Having a passenger in the car can make a road trip less boring and help a driver stay awake. Unfortunately, additional passengers—including children or pets in the back seat—can create driver distractions that not only involve looking away from the road but also allow one's attention to stray from the task of safe driving.

According to the National Highway Traffic Safety Administration (NHTSA), teen drivers' passenger distraction risk is exceptionally high. A loud conversation in a car full of teens makes the young driver five times more likely to get into an accident, and horseplay increases their risk by 9 percent.

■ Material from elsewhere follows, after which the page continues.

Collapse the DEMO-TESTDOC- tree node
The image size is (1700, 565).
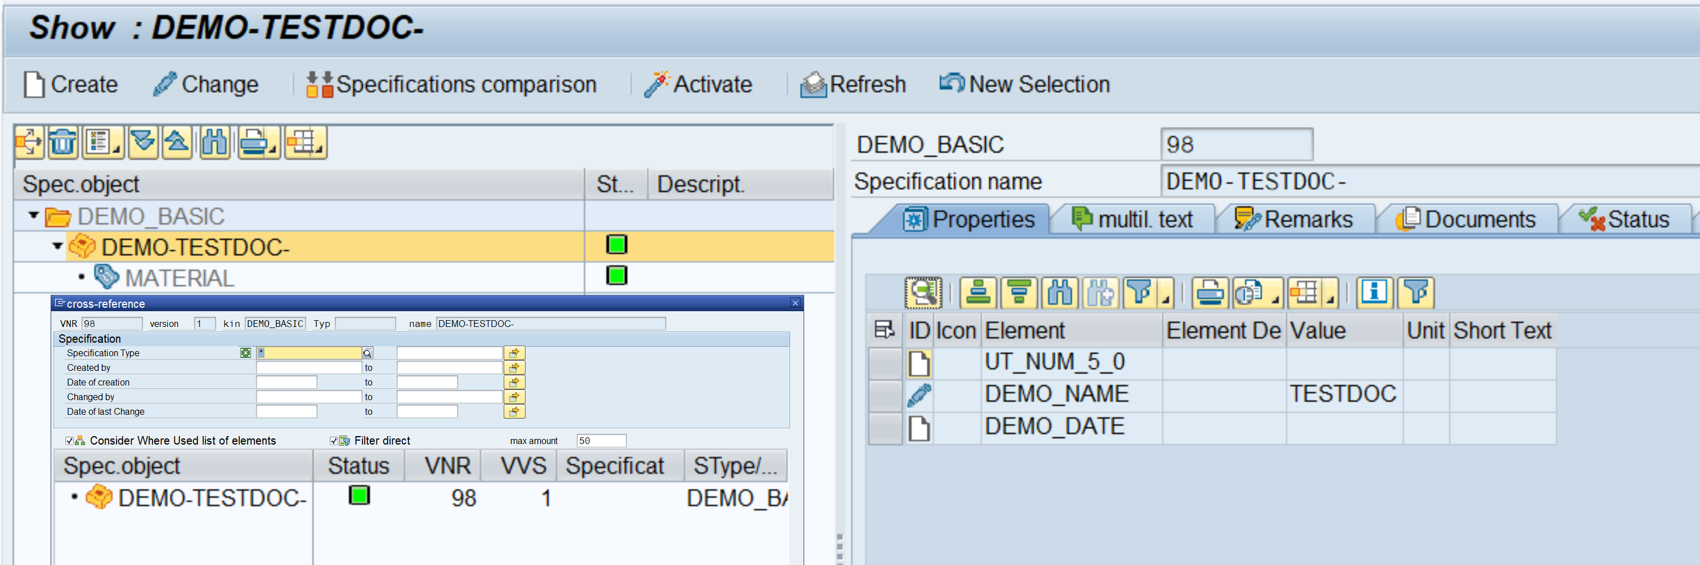coord(57,247)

The risks posed to teen drivers by passenger distractions have led several states to enact graduated driver's licensing laws that prohibit new drivers from carrying other passengers besides their parents or siblings in their car for several months after obtaining their license.

External Distractions

Internal distractions such as GPS, cell phones, food, or even other passengers are common causes of distracted driving accidents. However, driver distractions can occur outside of the vehicle as well.

External distractions that can lead to accidents include:

  • Other people or cars on the road. There is a tie between distracted driving and road rage that occurs when a driver becomes angry or annoyed at the driving behavior of another roadway user. This anger can become a cognitive distraction, leading them to commit aggressive driving practices to get past the offending driver or to focus on punishing the driver for a perceived slight while ignoring other things occurring on the roadway.
  • The scenes of previous accidents or law enforcement activity occurring on the road. Rubbernecking refers to a driver taking their eyes from watching the road to look at a distraction such as an accident or arrest. Commonly, the driver has not only stopped looking at the road but has also slowed down to satisfy their curiosity, disrupting the flow of traffic in the process.

The Types of Accidents Caused by Distracted Driving

Distracted driving can cause nearly any accident on a public road, including:

  • Rear-end collisions. These accidents involve the front of one vehicle colliding with the back of another. Looking away from the road can cause a driver to miss certain clues about the intentions of the driver of the vehicle in front of them, such as brake lights indicating that the driver is slowing down or stopping.
  • Head-on collisions. Head-ons are a particularly deadly type of accident that occurs when the front of one vehicle collides with the front of another. A driving distraction can lead to a head-on when a driver drifts into an opposing lane of travel or turns the wrong way down a one-way road or freeway entrance while not paying attention to their driving.
  • Broadside (T-bone) accidents. These accidents are one of the most common types of accidents to occur in intersections and are generally the result of one driver failing to yield the right-of-way to drivers in other directional travel lanes. Distraction can cause a driver to fail to realize the light has changed and enter the intersection when they do not have the right-of-way.
  • Sideswipes. This type of accident involves the side of one vehicle colliding or contacting the other vehicle and can occur when a distracted driver meanders into an occupied adjacent travel lane.
  • Rollovers. A rollover accident involves the vehicle turning over onto its side, roof, or completely rolling over and is commonly caused by the vehicle’s tires tripping over an obstacle in or around the road, such as a median. When drivers are not paying attention to the roadway and do not have their hands properly positioned on the steering wheel, they have less control over where their vehicle is going and the ability to avoid an accident.
  • Accidents involving vulnerable road users such as pedestrians or bicyclists. Drivers owe vulnerable road users an increased duty of care as they are more likely to sustain serious harm in a collision. Drivers are required to take reasonable actions to avoid injuring bicyclists and pedestrians, even if the driver has the right-of-way. It is a lot harder to take these actions when distractions prevent the driver from noticing the pedestrian or bicyclist near the road.